1. Feature Overview

This page provides an overview of the current TF-A feature set. For a full description of these features and their implementation details, please see the documents that are part of the Components and System Design chapters.

The Change Log & Release Notes provides details of changes made since the last release.

1.1. Current features

  • Initialization of the secure world, for example exception vectors, control registers and interrupts for the platform.

  • Library support for CPU specific reset and power down sequences. This includes support for errata workarounds and the latest Arm DynamIQ CPUs.

  • Drivers to enable standard initialization of Arm System IP, for example Generic Interrupt Controller (GIC), Cache Coherent Interconnect (CCI), Cache Coherent Network (CCN), Network Interconnect (NIC) and TrustZone Controller (TZC).

  • A generic SCMI driver to interface with conforming power controllers, for example the Arm System Control Processor (SCP).

  • SMC (Secure Monitor Call) handling, conforming to the SMC Calling Convention using an EL3 runtime services framework.

  • PSCI library support for CPU, cluster and system power management use-cases. This library is pre-integrated with the AArch64 EL3 Runtime Software, and is also suitable for integration with other AArch32 EL3 Runtime Software, for example an AArch32 Secure OS.

  • A minimal AArch32 Secure Payload (SP_MIN) to demonstrate PSCI library integration with AArch32 EL3 Runtime Software.

  • Secure Monitor library code such as world switching, EL1 context management and interrupt routing. When a Secure-EL1 Payload (SP) is present, for example a Secure OS, the AArch64 EL3 Runtime Software must be integrated with a Secure Payload Dispatcher (SPD) component to customize the interaction with the SP.
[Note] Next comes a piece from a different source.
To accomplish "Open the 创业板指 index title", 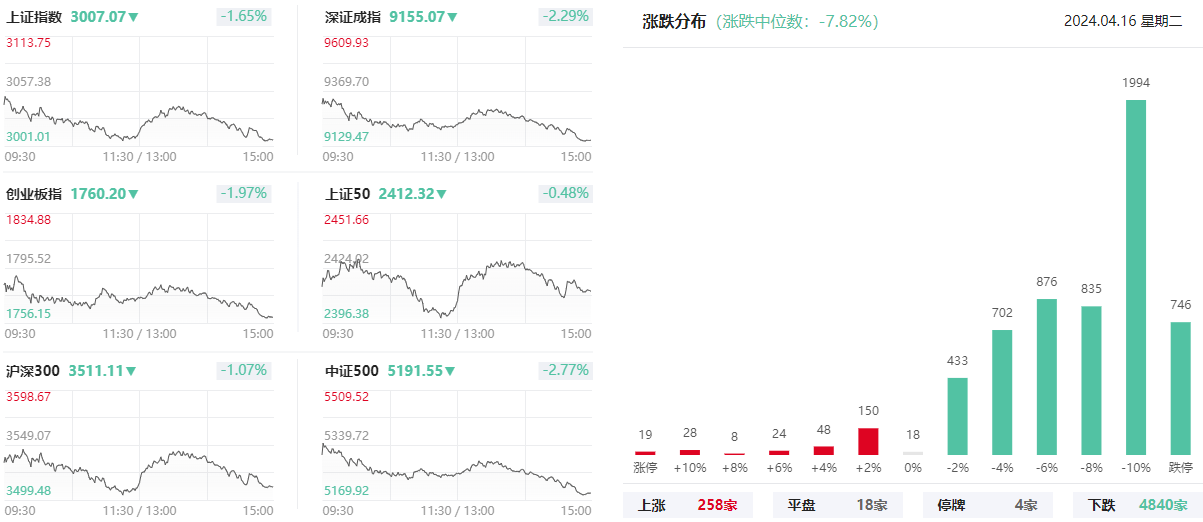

  • A Test SP and SPD to demonstrate AArch64 Secure Monitor functionality and SP interaction with PSCI.

  • SPDs for the OP-TEE Secure OS, NVIDIA Trusted Little Kernel and Trusty Secure OS.

  • A Trusted Board Boot implementation, conforming to all mandatory TBBR requirements. This includes image authentication, Firmware Update (or recovery mode), and packaging of the various firmware images into a Firmware Image Package (FIP).

  • Pre-integration of TBB with the Arm CryptoCell product, to take advantage of its hardware Root of Trust and crypto acceleration services.

  • Reliability, Availability, and Serviceability (RAS) functionality, including

    • A Secure Partition Manager (SPM) to manage Secure Partitions in Secure-EL0, which can be used to implement simple management and security services.

    • An SDEI dispatcher to route interrupt-based SDEI events.

    • An Exception Handling Framework (EHF) that allows dispatching of EL3 interrupts to their registered handlers, to facilitate firmware-first error handling.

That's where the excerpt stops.